All Products
Search
Document Center

One-click metadata synchronization to ApsaraDB for RDS

Last Updated: May 23, 2019

Background

Data Lake Analytics (DLA) serves as the hub for in-cloud data processing. It allows you to query and analyze the data in ApsaraDB for RDS (MySQL, SQL Server, and PostgreSQL) through standard Java Database Connectivity (JDBC), and insert the results into ApsaraDB for RDS (RDS).

You can create an RDS schema, create mapping tables in the schema, and then read data from RDS in DLA. For more information, see Use DLA to read and write MySQL data. If the RDS database that uses the schema contains multiple data tables, you need to create a mapping table for each data table in DLA. This operation takes more and more time as the number of data tables increases. DLA supports one-step metadata synchronization from RDS. You only need to create an RDS schema in DLA, and then run the MSCK REPAIR TABLE command to synchronize the data of all tables in the database to DLA immediately.

This topic describes the one-step metadata synchronization feature by using ApsaraDB RDS for MySQL (MySQL) as an example.

Notes

Before you create a MySQL schema, SQL Server schema, or PostgreSQL schema in DLA, you must add the CIDR block 100.104.0.0/16 to the whitelist of your RDS instance.

Your RDS instance is in a VPC, and by default DLA has no access to resources in the VPC. To enable access to your RDS instance from DLA, you need to use reverse VPC technology, that is, add the CIDR block 100.104.0.0/16 to the whitelist of your RDS instance.

Permission statements: When you add the CIDR block 100.104.0.0/16 to the whitelist of your RDS instance, you agree to the use of reverse VPC technology to read and write RDS data.

Prerequisites

Test data is ready in your RDS instance. If not, follow these steps to prepare test data in the instance:

  1. Create a MySQL instance.

  2. Configure a whitelist.

  3. Create accounts and databases.

  4. Connect to the instance.

  5. Create tables.

Procedure

You can execute SQL statements on the DMS for Data Lake Analytics page to create a MySQL schema.

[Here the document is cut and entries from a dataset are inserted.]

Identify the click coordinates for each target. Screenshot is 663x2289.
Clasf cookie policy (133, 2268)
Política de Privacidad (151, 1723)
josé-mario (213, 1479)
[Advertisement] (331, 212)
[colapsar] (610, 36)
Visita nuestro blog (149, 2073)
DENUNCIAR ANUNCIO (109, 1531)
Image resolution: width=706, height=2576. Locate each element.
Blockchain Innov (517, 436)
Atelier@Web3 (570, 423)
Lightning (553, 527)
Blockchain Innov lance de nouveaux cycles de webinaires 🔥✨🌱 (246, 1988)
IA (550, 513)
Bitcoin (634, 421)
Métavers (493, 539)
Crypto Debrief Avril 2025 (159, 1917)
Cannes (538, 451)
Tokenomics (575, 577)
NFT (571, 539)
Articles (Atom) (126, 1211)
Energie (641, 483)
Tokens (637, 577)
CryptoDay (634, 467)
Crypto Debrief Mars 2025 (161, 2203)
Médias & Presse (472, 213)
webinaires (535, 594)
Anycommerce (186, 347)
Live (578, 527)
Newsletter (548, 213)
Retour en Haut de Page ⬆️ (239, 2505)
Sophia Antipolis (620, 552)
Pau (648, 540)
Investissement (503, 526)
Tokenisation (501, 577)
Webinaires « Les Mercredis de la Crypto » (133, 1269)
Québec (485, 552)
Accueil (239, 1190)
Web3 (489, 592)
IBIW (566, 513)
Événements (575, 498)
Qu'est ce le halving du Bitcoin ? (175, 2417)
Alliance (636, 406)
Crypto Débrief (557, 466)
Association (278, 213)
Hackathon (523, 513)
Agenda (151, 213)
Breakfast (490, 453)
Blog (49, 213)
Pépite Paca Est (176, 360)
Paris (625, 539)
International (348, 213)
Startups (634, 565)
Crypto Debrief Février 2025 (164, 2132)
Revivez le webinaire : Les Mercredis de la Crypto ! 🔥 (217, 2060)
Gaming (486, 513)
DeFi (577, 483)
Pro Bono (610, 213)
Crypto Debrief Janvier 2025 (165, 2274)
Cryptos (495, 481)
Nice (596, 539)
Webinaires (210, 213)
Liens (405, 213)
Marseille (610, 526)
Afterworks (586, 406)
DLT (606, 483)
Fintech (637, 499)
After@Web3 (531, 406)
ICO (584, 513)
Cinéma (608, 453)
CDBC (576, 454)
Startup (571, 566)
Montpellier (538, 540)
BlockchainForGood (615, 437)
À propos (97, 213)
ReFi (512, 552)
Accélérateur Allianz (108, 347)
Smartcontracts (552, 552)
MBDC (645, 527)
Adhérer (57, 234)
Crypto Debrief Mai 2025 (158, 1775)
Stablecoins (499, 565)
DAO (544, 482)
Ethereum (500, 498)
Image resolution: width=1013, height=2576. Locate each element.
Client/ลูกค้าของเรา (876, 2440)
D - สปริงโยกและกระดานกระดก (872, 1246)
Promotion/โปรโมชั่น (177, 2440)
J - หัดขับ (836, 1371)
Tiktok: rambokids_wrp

Alternatively, you can connect to DLA by using a MySQL client or MySQL CLI tool, and then execute SQL statements to create a MySQL schema.

Step 1: Create an RDS schema

  1. Log on to the Data Lake Analytics console.

  2. In the left-side navigation pane, click Endpoint. In the endpoint list, locate the row that contains the target endpoint and click Log on in DMS in the Actions column. On the DMS for Data Lake Analytics page that appears, execute the following statement to create a MySQL schema in DLA:

    1. CREATE SCHEMA hello_mysql_vpc_rds WITH DBPROPERTIES (
    2. CATALOG = 'mysql',
    3. LOCATION = 'jdbc:mysql://rm-2zer0vg58mf*****.mysql.rds.aliyuncs.com:3306/rds_mysql_dbname',
    4. USER = 'rds_mysqldb_username',
    5. PASSWORD = 'rds_mysqldb_password',
    6. INSTANCE_ID = 'rds_mysql_instance_id',
    7. VPC_ID = 'rds_mysqldb_vpcid'
    8. );
    • VPC_ID: the ID of the VPC where your MySQL instance is located, as shown in the following figure.

      1

    • INSTANCE_ID: the ID of your MySQL instance. You can view the instance ID on the Instance Details page.

Step 2: Run the MSCK REPAIR TABLE command to synchronize data in tables to DLA.

Run show tables to check whether tables exist in the schema:

  1. mysql> use hello_mysql_vpc_rds;
  2. Database changed
  3. mysql> show tables;
  4. Empty set (0.01 sec)

Execute the following SQL statement to synchronize data of all the tables in the RDS database to the schema.

  1. mysql> msck repair database hello_mysql_vpc_rds;
  2. +-------------------------------+-----------+
  3. | TableName | Operation |
  4. +-------------------------------+-----------+
  5. | admin_acc_log | CREATED |
  6. | fractest | CREATED |
  7. | person | CREATED |
  8. | prep_stmt_test | CREATED |
  9. | staples | CREATED |
  10. | test_datetime | CREATED |
  11. | top10_user | CREATED |
  12. | type_test | CREATED |
  13. | world1 | CREATED |
  14. | world2 | CREATED |
  15. +-------------------------------+-----------+
  16. 17 rows in set (1.60 sec)
  17. mysql> show tables;
  18. +-------------------------------+
  19. | Table_Name |
  20. +-------------------------------+
  21. | admin_acc_log |
  22. | fractest |
  23. | person |
  24. | prep_stmt_test |
  25. | staples |
  26. | test_datetime |
  27. | top10_user |
  28. | type_test |
  29. | world1 |
  30. | world2 |
  31. +-------------------------------+
  32. 17 rows in set (0.02 sec)

After all data in RDS is synchronized to DLA, you can manage the data in DLA.